日本が戦争を始めない、日本が他国間の戦争に首を突っ込まないようにしつつも、日本が攻撃されないよう、侵略されないよう対策もしなければならない。
日本が戦争を始めないようにするには、国内で「戦争反対」と叫べばそれなりに効果があるでしょう。
日本が他国間の戦争に首を突っ込まないようにするには、集団的自衛権や安保関連法案を見直すなり、国民による政府への監視を強化するなりすればよいでしょう。
では、
日本が攻撃されないよう、侵略されないようにするにはどうしたらよいのか?
平和的に話し合いで?
それが理想ですが、現実は・・・
いくら話し合いをしても、北朝鮮から拉致された人たちが帰ってくるどころか、情報すら得られていません。
さらには、そんなことそっちのけで、核ミサイルの開発を進め、それを使って脅しまでしてくる始末。
南シナ海の埋め立てを終了したと国際社会に発表しておきながら、埋め立てを続け、滑走路を3本も建設し続けている中国。
東シナ海でのガス田開発に対し、日本が散々停止してくれと話していても、一向に停止しないどころか、さらに開発を進めている中国。
北方領土も返してくれと話し続けて何十年と経過。
だからといって武力で解決していいわけでも、解決できるわけでもありません。
ただ、話し合いでは日本の周辺諸国に対してはこの程度が限界だということ。
どうにかぎりぎりの状態でいるだけ。
どうにか、北朝鮮による日本人の拉致、誘拐は停止している。
どうにか、中国の埋め立てや軍事基地建設は日本から離れた南シナ海でしか行われていない。次は東シナ海かもしれませんが・・・
どうにか、東シナ海のガス田開発は日中の中間線から日本側に入り込んではいない。海上で見る限りは・・・海底ではどうか・・・
どうにか、ロシアによる北方領土での軍事基地建設や開発は行われているが、北海道にまでは手を出してこない。

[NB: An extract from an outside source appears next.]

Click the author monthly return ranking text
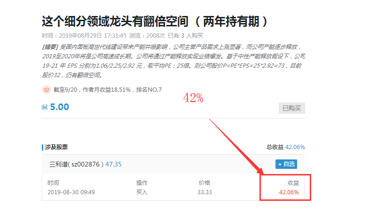377x214 pixels. tap(108, 90)
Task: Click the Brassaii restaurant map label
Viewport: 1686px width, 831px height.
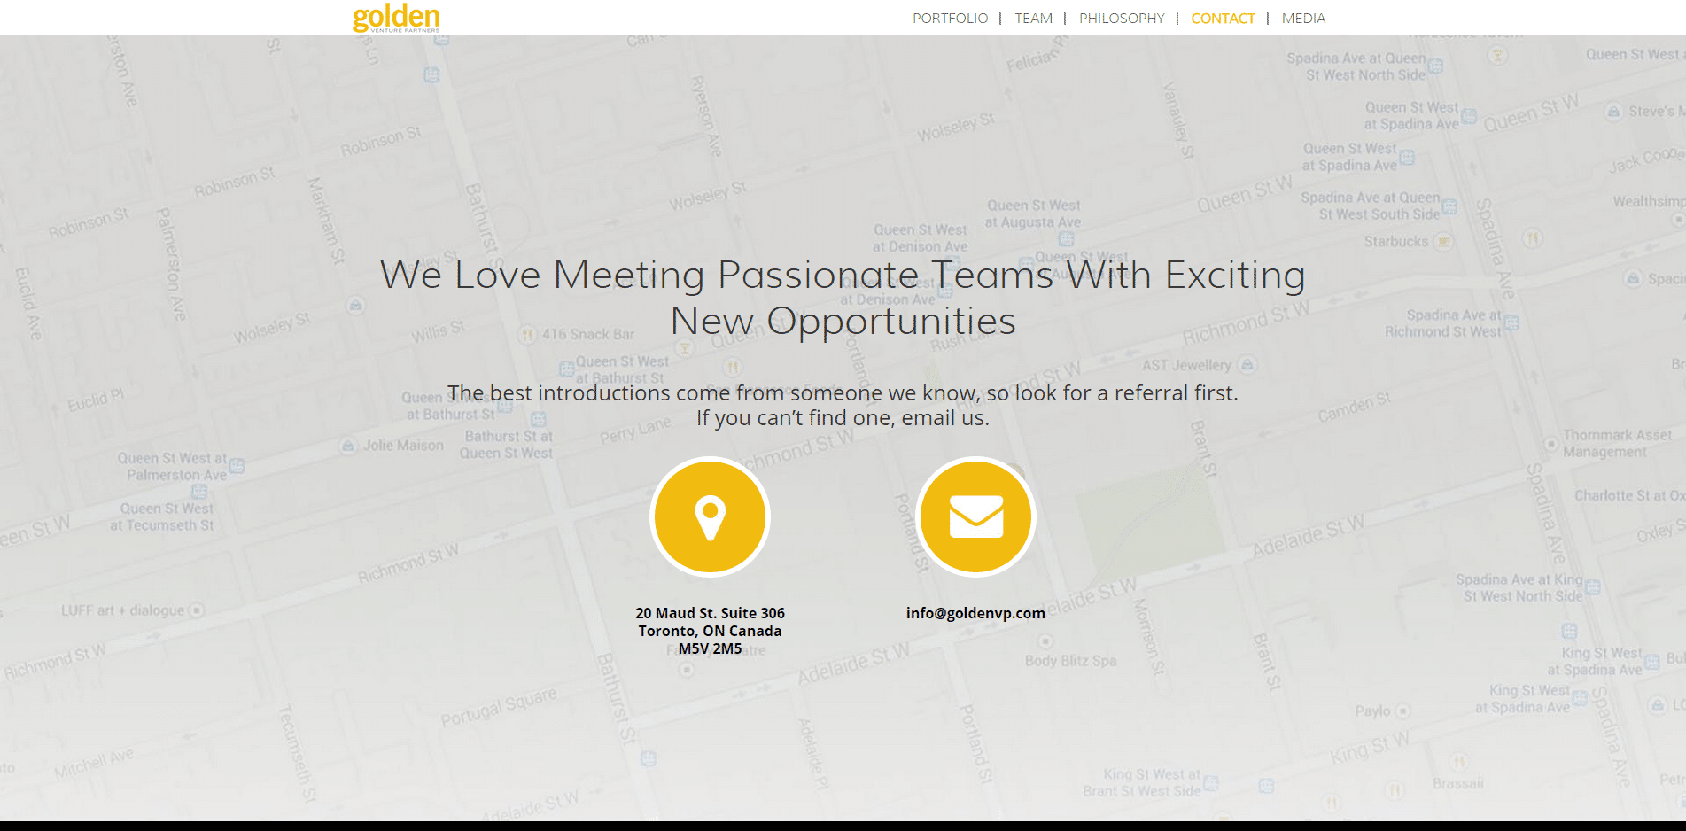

あちこちがギリギリの状態である現実を日本国民として理解しておく必要があるでしょう。
このギリギリの状態から一線を越えるか越えないかは、日本の国力、防衛力しだいでしょう。
世界情勢が悪化し、国際社会の目が日本から離れ、かつ、日本の国力、防衛力が低下していれば、どさくさに紛れて一線を越えることもあり得ることです。
日本国内で「戦争反対」と叫んでいるから一線を越えないわけではありません。
自衛隊の存在、在日米軍の存在、日米安全保障条約の存在、日本と国際社会の関係などなど、あらゆるものの絶妙なバランスが今のギリギリ状態を保っているわけです。
今、中国の積極的な軍備増強と南シナ海への支配強化、アメリカの消極的な姿勢などにより、そのバランスが変わってきているという現実があります。
この変わってきたバランスに対して日本がどうすることで、これまで通りのギリギリ状態を継続できるのか。
そこを考えることが重要だと思います。
というか、それが本質のはずです。
戦争はもちろん反対です。
しかし、「戦争反対」と叫んでいれば、日本が戦争を始めることも、日本が戦争を吹っ掛けられることも防げるわけではありません。
両方を防ぐにはどうしたらよいかを考えなくては、どちらか一方ではバランスが崩れてしまいます。
そして、そのバランスの崩れが、日本から何かを奪おうと考えている国にとってはチャンスとなるのです。